If you hate politics, I get it.  Please move along.  Just skip this post.

When I started this site, I feel like I made a promise to you and to myself that I wouldn't get political.  If you want to know more of my thoughts on getting political, in a book that weirdly doesn't get very political, I urge you to read my book, Getting Political: Scenes from a Life in Israel.  (Hey, even if you don't want to know my thoughts, pick up the book anyway!  Seriously, it doesn't get very political...)

And yet.

And yet.

There are times when I feel like I have to get political.

Because when you move to Israel, you cease, in some important way, to be a "diaspora Jew" and become an “Israeli Jew.”

You live here, you walk the daled amos basically every single day of your life, you breathe the holy and sometimes stinky air.

You live with the noise, or block it out with a nonstop stream of English podcasts and audiobooks.

You vote in the elections.

And I don't even have a post I can link to about the elections, because I haven't talked about politics.

But just for a minute, I want to.  So please cut me some slack.
Because I came across this article about how the Canadian diaspora, and presumably, the rest of the diaspora, can influence Israel.

And it scared me.

Spoiler alert: the way that diaspora Jews can influence Israel, apparently, is to participate in the World Zionist Congress coming up in October.  In fairness, it's held in Jerusalem, so they do have to have some contact with Israel to participate.

But I'm still leery.

Should diaspora Jews decide for Israel?

According to the article, "Despite its low profile, [the WZC] makes big decisions about the policies and leadership of those organizations – and has money.
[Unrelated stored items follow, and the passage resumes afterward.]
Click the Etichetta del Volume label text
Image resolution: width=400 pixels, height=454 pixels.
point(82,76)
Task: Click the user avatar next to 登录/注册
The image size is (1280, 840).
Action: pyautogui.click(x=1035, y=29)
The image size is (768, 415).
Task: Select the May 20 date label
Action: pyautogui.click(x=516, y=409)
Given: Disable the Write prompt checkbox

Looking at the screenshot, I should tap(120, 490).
The congress “represents the entire political and religious spectrum of the Zionist movement” and is “by far the largest and most widespread democratic exercise in the Jewish world today,” it says."

The problem is that the list of representatives from Canada is overwhelmingly liberal.  This is probably true for the U.S. delegation as well.  And liberal Jews all over North America have made it clear in recent years that they do not have Israel's best interests at heart.

Sorry, but it's true.

North American Jews are not Israeli Jews, and vice versa.  This isn't my opinion, this is statistics.
Bear with me here.  I know statistics can be boring, so I will sum them up here in two cold, heartless generalities, in case you want to skip over the numbers.

  • Israeli Jews care deeply about Israel, and strongly support its right to exist as a Jewish state and defend its own territory.
  • American Jews care little about Israel, and are wishy-washy on its right to exist as a Jewish state and defend its territory.

Fortunately, I have statistics to bear out these heartless generalities.  Because the American Jewish Committee did two surveys in 2019, one of Israeli attitudes about Israel and America, and one of American Jewish attitudes about Israel and America


(In fairness, these folks would probably not call themselves liberal Jews… but ironically, they share at least one particular value in common, that is, denying Israel’s right to exist and defend itself…)

(photo credit © Alisdare Hickson via Flickr)

Who are these North American Jews?

On the survey of Israeli Jews, when asked, "Do you think that a thriving State of Israel is vital for the long-term future of the Jewish people?" -- 91% of Israeli Jews said yes.  48% "approved strongly" of Trump's strong support of Israel.
And 63% said it was "not appropriate" for American Jews to attempt to influence Israeli policy on issues like national security and peace negotiations.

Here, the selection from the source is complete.